Here’s how YOU can build an epic backyard golf hole — with stuff you already own!

March 19, 2020
backyard golf hole

WILLIAMSTOWN, Mass. — I am, at the moment, a golf writer with very little to write about (there are only so many mini-tour gambling stories, after all). But while I may be stuck in self-quarantine at my parents’ house in small-town western Massachusetts, I have not given up on serving you, dear readers. Nor have I given up on playing golf.

As a result, I would like to present Dethier National: a one-hole course constructed in a single afternoon with the following miscellaneous household items:

Yogurt container
Cashew container
Butter knife
Small garden shovel
Broom handle
Scissors
Newspaper bag
Duct tape

Here’s the process I’d recommend:

1. Pick the perfect cup size

I had no idea just how big actual golf holes were, when compared with various things in my kitchen. Salsa jar? Way too small. Skippy’s peanut butter? Still too small. A can of Planters Peanuts is close — four inches in diameter — but still too small. How do these guys miss so many putts with such a big target?!

No, the true diameter of a golf hole is 4.25 inches. What that translates to, kitchen-speak, is a traditional-sized plastic container.
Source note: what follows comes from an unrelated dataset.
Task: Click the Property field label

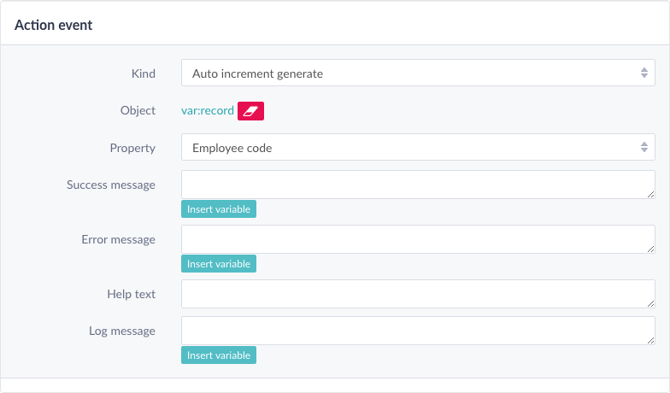Action: [x=132, y=148]
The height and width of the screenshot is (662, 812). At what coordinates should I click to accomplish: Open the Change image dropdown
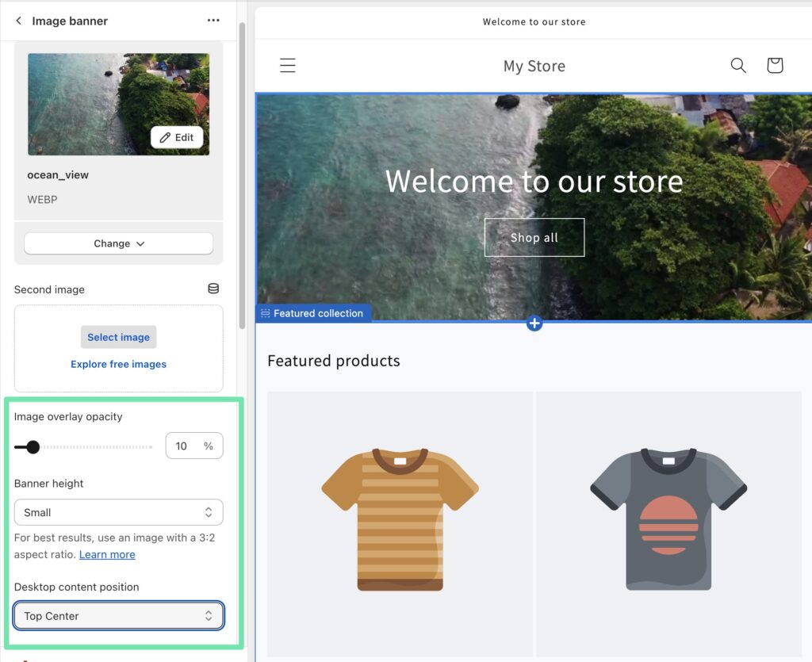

I bet you’ve got at least one in the fridge. Guacamole. Cottage cheese. I found a large (that part is important) yogurt container which measured almost exactly 4.25 inches from edge to edge. Onward.

2. Get a second cup that’ll fit in the first cup

Sound confusing? Check out the video below and it’ll make more sense. Basically you want an inner cup, also 4.25 inches in diameter but half the height, that will fit inside the first cup. This is going to be key in supporting your flagstick.

3. Pick out a flagstick

Consider a few factors when selecting your flagstick. You want it tall enough that it feels legit, skinny enough that the ball will still fit in the hole and light enough that it will stay in place. I took the head off a mop and used the handle. Nice yellow color, too!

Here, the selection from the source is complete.